All four are former top-five recruits. Mix in Aubrey Griffin, Nika Muhl and Aaliyah Edwards and the Huskies have every reason to set high expectations.
In April, they all gathered in Ducharme’s apartment to watch the title game. Hate-watch it is more like it. “We were pretty angry,’’ Ducharme says. “We know we could have been there.” Instead the Huskies were bounced by Ohio State in the Sweet 16, ending an absurd run of 14 consecutive Final Four appearances.
It is that – the disappointment, the desire – that fuels Bueckers. Not one-upping Clark or ousting Reese. Simply returning UConn to what the Huskies believe is their rightful perch.
When she finally gets around to answering the first question – how are you? – she does not put on a false sense of bravado. She admits to a mix of early-season trepidation and impatience.
In pickup games and full-contact drills, she finds herself a little more timid, less anxious to bully her way into traffic, or throw herself at a defender. Yet she also finds herself trying to do everything all at once, as if she can make up for lost time in one session.
“I want to prove that I’m alright. I want to prove that I’m back. I want to prove that I’m a better player now,’’ she says. “I’m trying to do too much in too little time, where I need to relax and let the game come to me. Things are going to happen when they’re supposed to, and there’s a time for everything, but it’s hard. I just want it all so bad.’’

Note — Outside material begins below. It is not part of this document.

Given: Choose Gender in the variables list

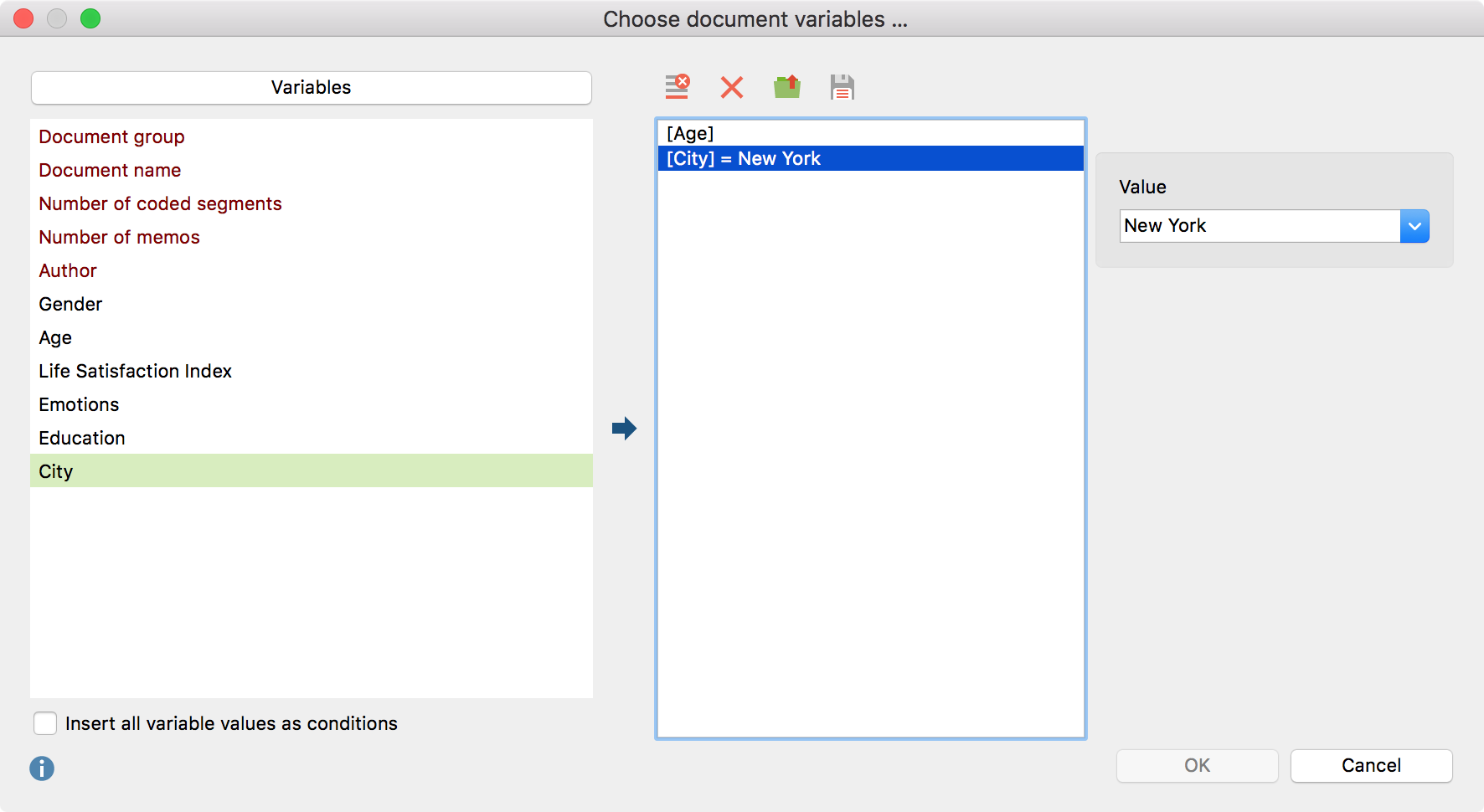Looking at the screenshot, I should 70,305.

Auriemma doesn’t mince words, either. He likens Bueckers’ return to sending a newly licensed teenager off on the highway for the first time. “It’s like, ‘I wish she was driving a s—ty car, instead of my nice one.’’

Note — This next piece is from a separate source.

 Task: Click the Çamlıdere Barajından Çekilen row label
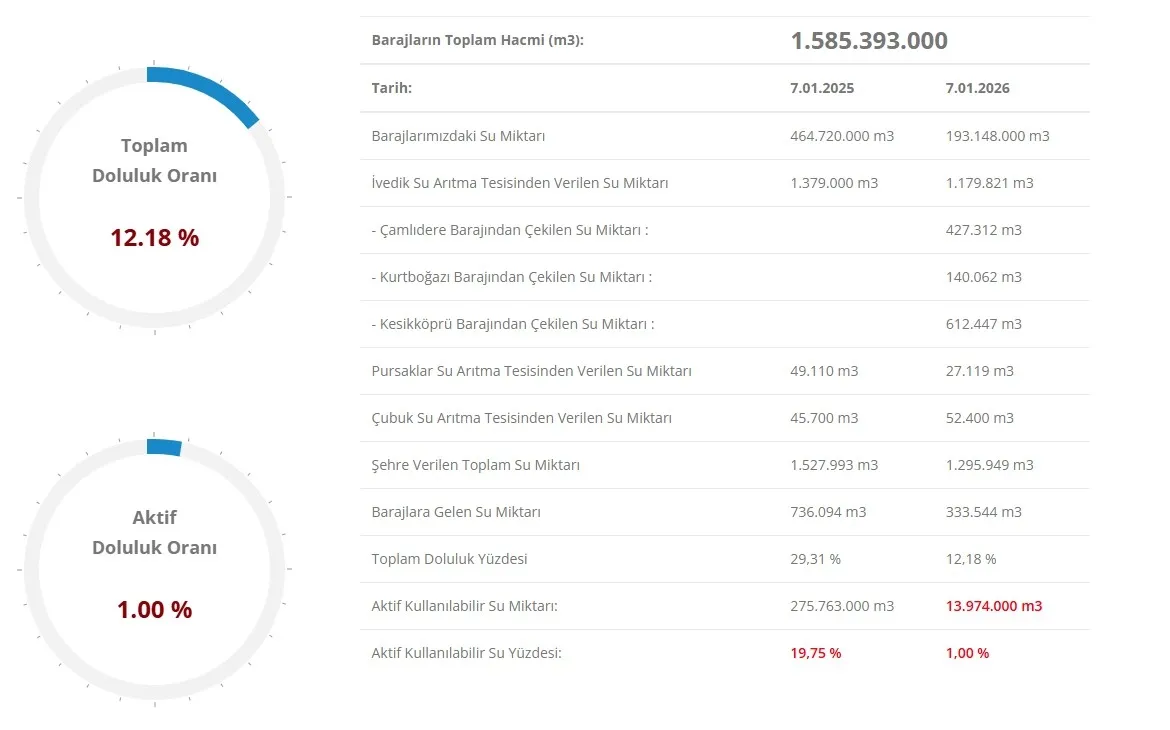(x=510, y=230)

He thinks about the weight of expectations Bueckers is carrying, recalling nearly 20 years ago asking Tina Charles, who would go on to win two undefeated national titles, what she was afraid of.
“That I’m not going to be able to live up to who I am,’’ Auriemma says she replied. “The weight the great players carry on their shoulders, it’s not just ‘I have to lead my team,’’’ Auriemma says.

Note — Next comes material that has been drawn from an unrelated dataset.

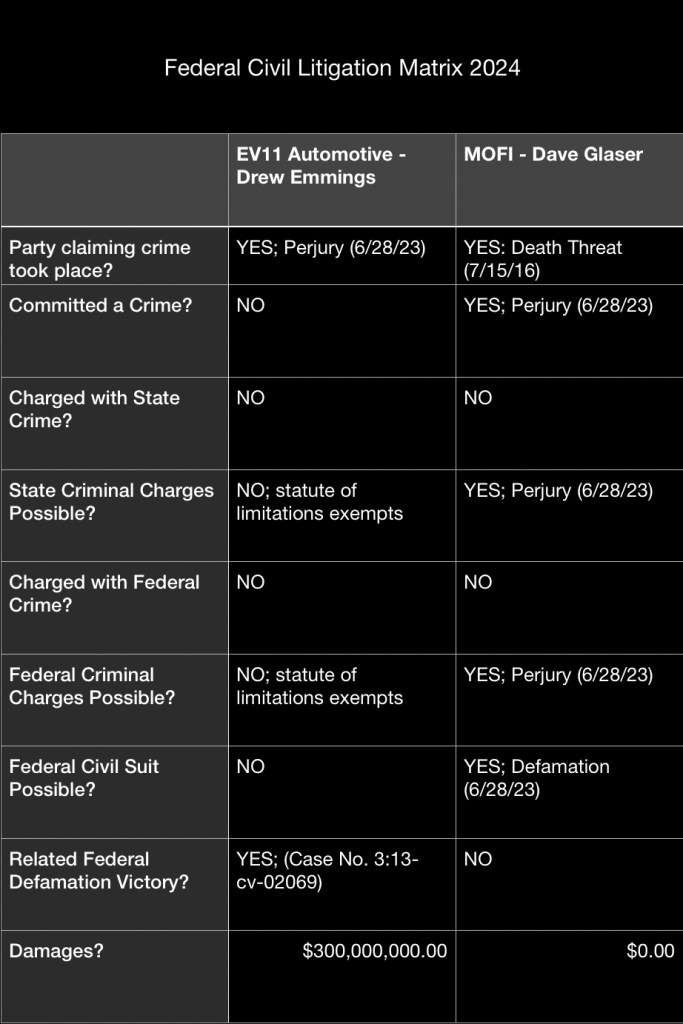Select the 'Damages?' row label
Viewport: 683px width, 1024px height.
56,951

“It’s ‘I have to be what everyone wants me to be and expects me to be and I have to be that all the time. Every day.’ But this one hasn’t gone through that yet, and now it’s coming. Now it’s coming.’’
Odds are – though she will not yet commit to it – this is Bueckers’ last shot at solving her own riddle. If she remains healthy, she will likely head to the WNBA at season’s end. Which makes this an all-or-nothing campaign.
“You come to UConn, you come to win a national championship,’’ she says. “That’s what they think of when they think of UConn basketball. We haven’t done it yet, and that’s why everyone thinks what they think.
That the dynasty is over, or whatever. But I take that as a compliment because the expectations here are to win, and that’s what I’m here to do.’’
And in the quiet of the Huskies’ film room, Bueckers smiles.